When a man is in a Platonic Relationship with a woman who is attractive to him, he finds it really difficult to see her as just a friend. He will get urges to commit some form of sexual act if he can get away with it.
It’s ingrained in his DNA and the genetics of a man to seek out a mate. If he fails to understand that trying to cross the line with you will bring more harm than good to your relationship, he will always try to attempt something sexual and go further down the bases. He needs to calculate the pros and cons of following his desires blindly.
If a woman only wants to maintain a Platonic Friendship with her male friend, their platonic relationship could very well cross the line even if she’s keeping her distance, because her male friend is actively trying to cross over to her side.
At the end of the day, you have to ask yourself this question – how much do you need to be involved in this Platonic Relationship?
If it’s stressing you out and causing you undue anxiety, you probably want to reconsider keeping this guy as a friend.
You’ll most probably be confusing a lot of people by staying in a Platonic Friendship like this.
You’ll be confusing your family and friends, not to mention your significant other who’ll probably feel insecure over the existence of someone of the same gender as themselves who’s so close to you and probably knows you better than they do.
There’ll be a lot of constant explaining to do, and appeasing your partner in the case that they feel threatened or jealous by your platonic friend.
Even after you do so much for the sake of maintaining this Platonic Relationship, you never know if your friend will do the same for you, or betray you by forcing themselves over the line.

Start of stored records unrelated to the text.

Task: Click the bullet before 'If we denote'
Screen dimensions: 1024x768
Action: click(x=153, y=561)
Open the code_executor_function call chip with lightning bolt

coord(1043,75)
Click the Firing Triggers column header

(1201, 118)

If you don’t identify with any of the concerns mentioned above, and you feel that your bestie and yourself are above the trials and tribulations which other Platonic Friends go through, it might very well be the best outcome for you to maintain the status quo and remain as friends.
It won’t be an easy relationship to maintain, but it’ll be a long-lasting one full of rewarding, new experiences.

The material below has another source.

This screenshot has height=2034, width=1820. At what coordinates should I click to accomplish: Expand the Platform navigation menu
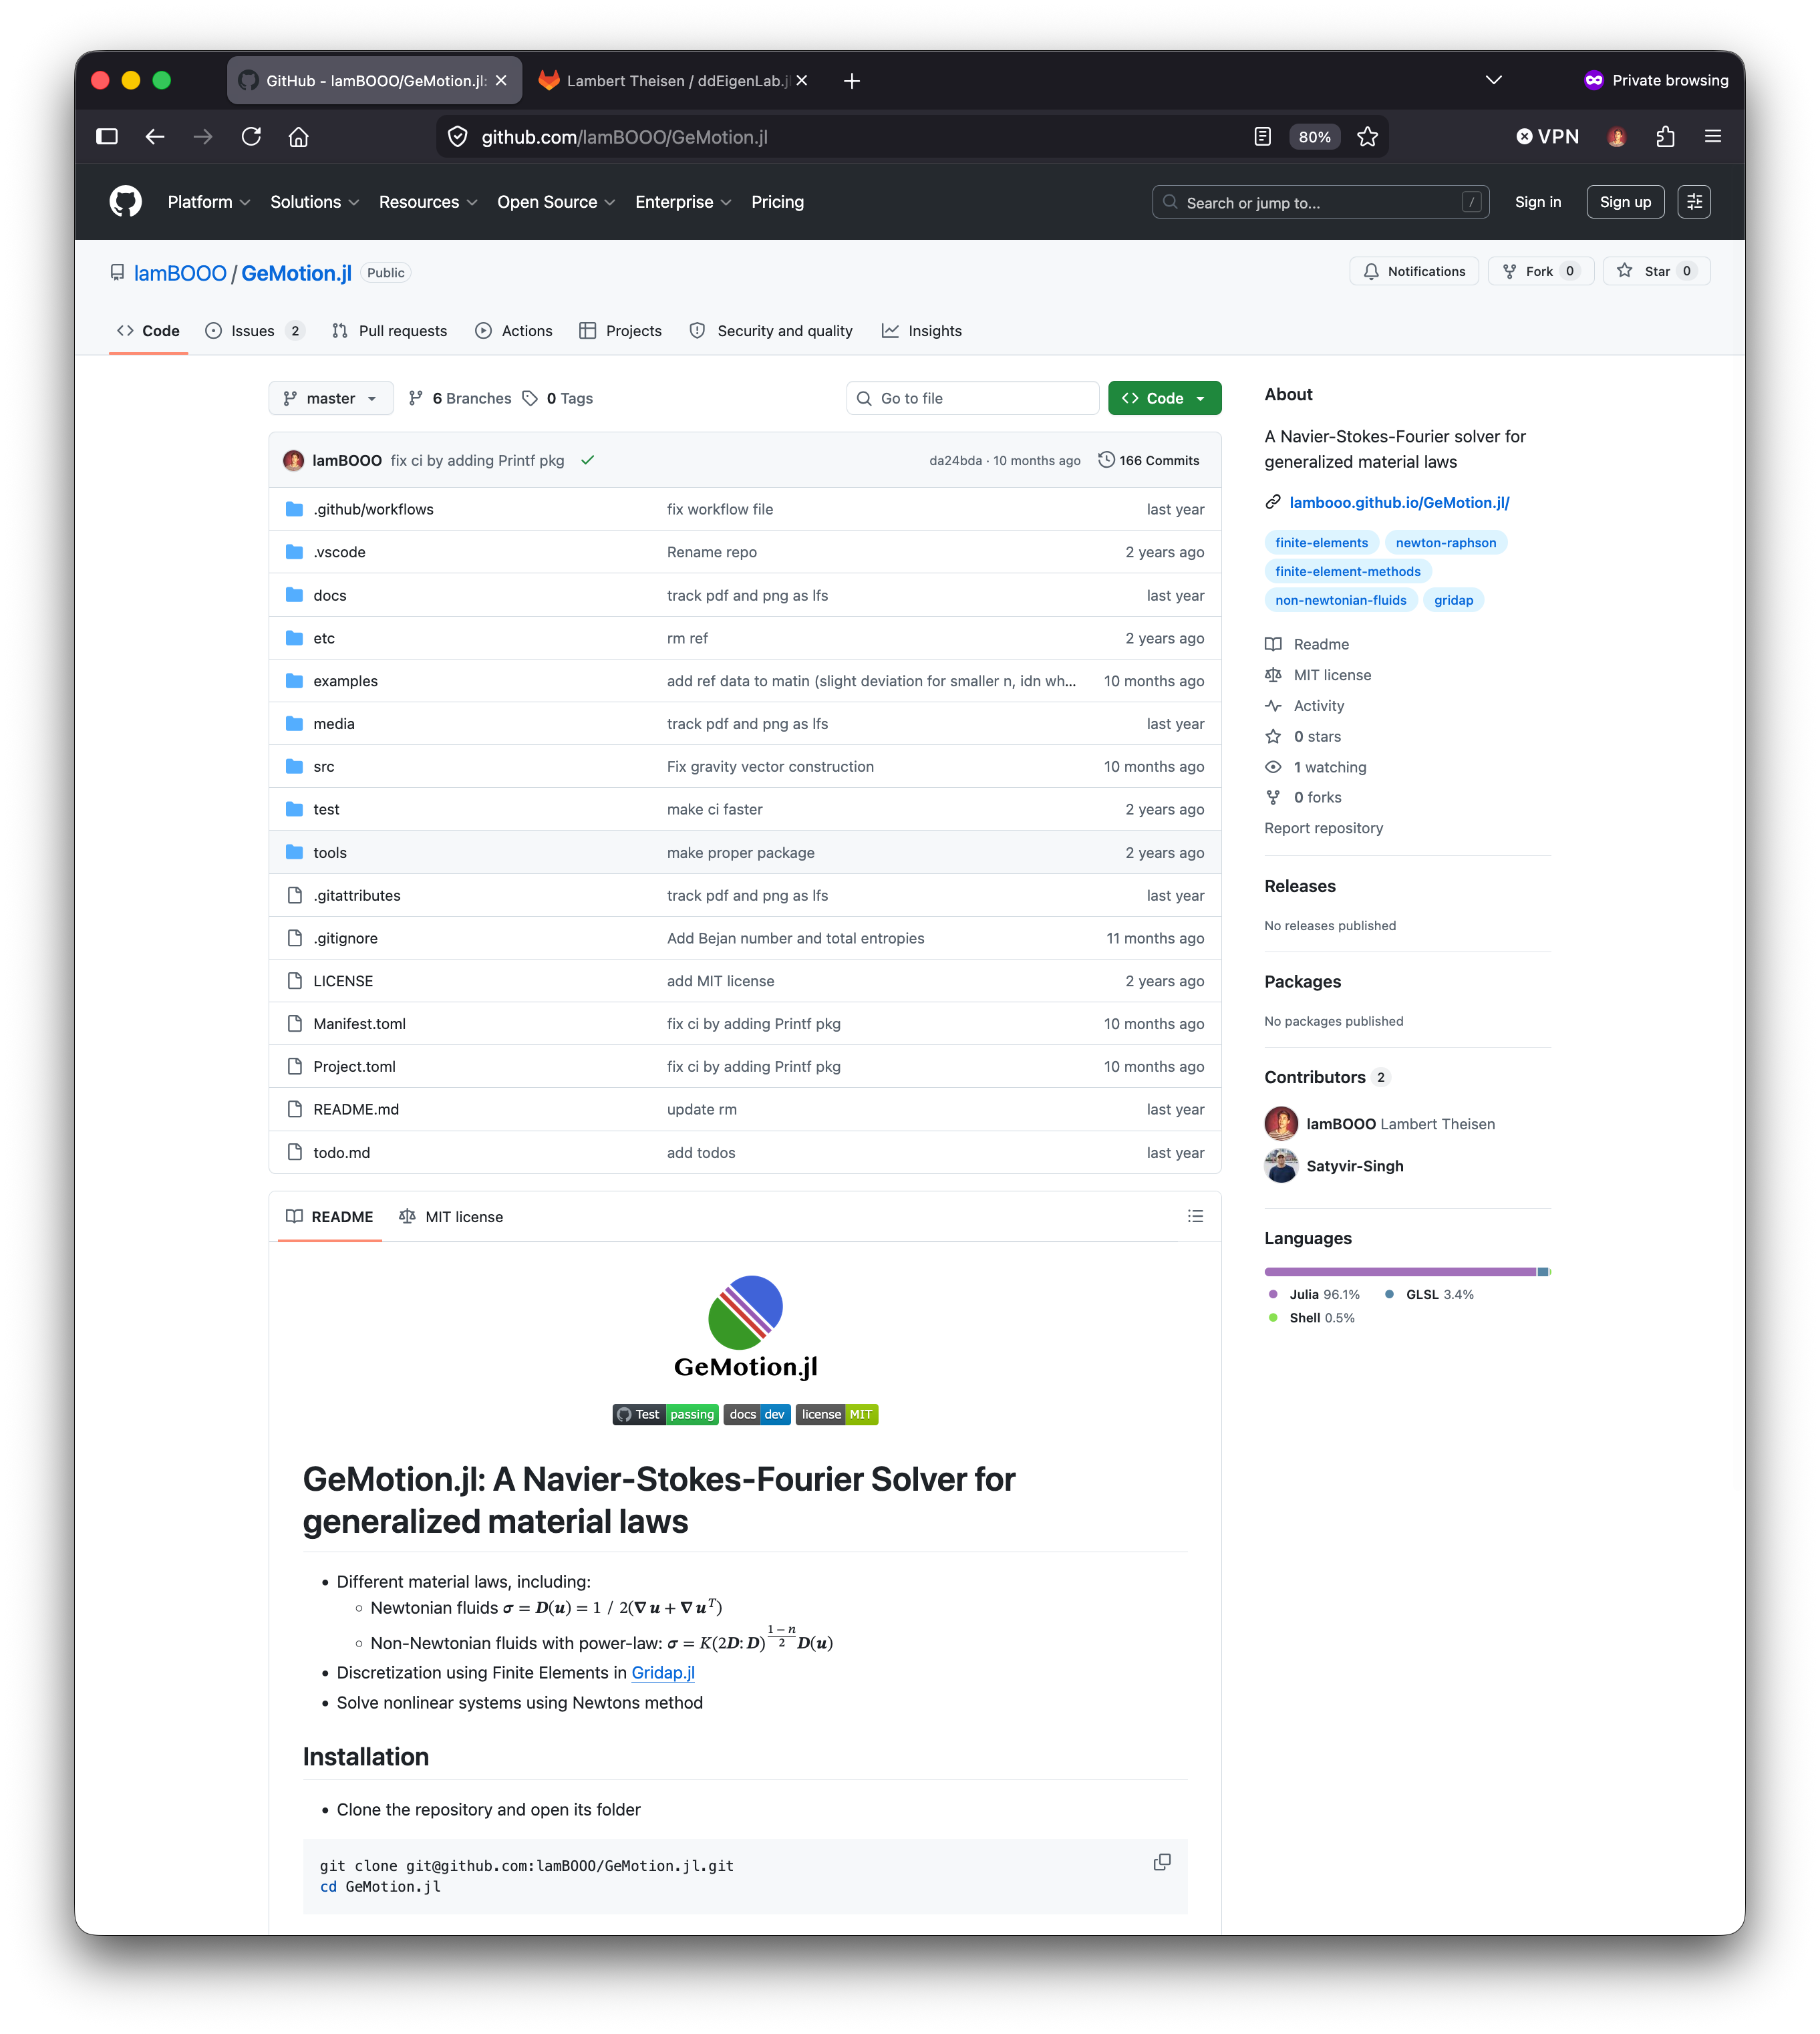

To help you out, there are two rules you must absolutely live by:
Unless one of you in the relationship is gay, it is absolutely forbidden to engage in acts which permit you excessive levels of physical contact.

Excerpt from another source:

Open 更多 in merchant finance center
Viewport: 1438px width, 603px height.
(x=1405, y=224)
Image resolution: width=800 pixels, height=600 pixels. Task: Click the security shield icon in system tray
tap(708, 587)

Hugging for oh-too-long or cuddling under a warm blanket together on a cold night could perpetuate thoughts which encourage one or both of you to cross the line.
Even if it seems like it’s justified, avoid prolonged physical contact even if he’s looking at your hand to remove a splinter, or you’re holding onto his arm while walking because it makes you feel safe.
Think of it this way – put yourself in a 3rd party’s shoes, and if you think that what you’re about to do would make you misunderstand your relationship with your friend from that point of view, don’t do it. Simple as that.
People are curious of the unknown. It is partially because you’ve never seen or explored each other’s’ bodies that the temptation is so alluring.
Of course, this is no reason for the two of you to carry out sexual acts to satisfy your curiosity. You can never turn back once you go there.
What you need to do is to find a way to view each other in a non-sexual way. You can do this by spending more time with them (ironically), and trying to find points about them which disgust you.
Alternatively, you could think about what are absolute deal-breakers for you in a partner, and try to find these points in your friend.
In the fateful event that a sexual encounter nearly happens between you and your friend, make a joke out of it and highlight how silly they are for acting that way.
Even if you feel obligated to respond to your friend in that scenario, never give in to temptation if you intend to keep this relationship platonic.
Maintaining a Platonic Relationship can be extremely exhausting and might be difficult to do without hurting your friend’s feelings.
However, if you persevere and succeed, there’s a lot of rewards to be reaped from such a special “close friend to close friend” sincere relationship.
Such benefits include having a trusted and reliable someone who can be your worthy confidant, companion, listening ear, emotional support, pillar of wisdom. Your Platonic Friend can also provide you with unbiased, truthful, grounded and valuable advice, from the perspective of someone who genuine cares for you.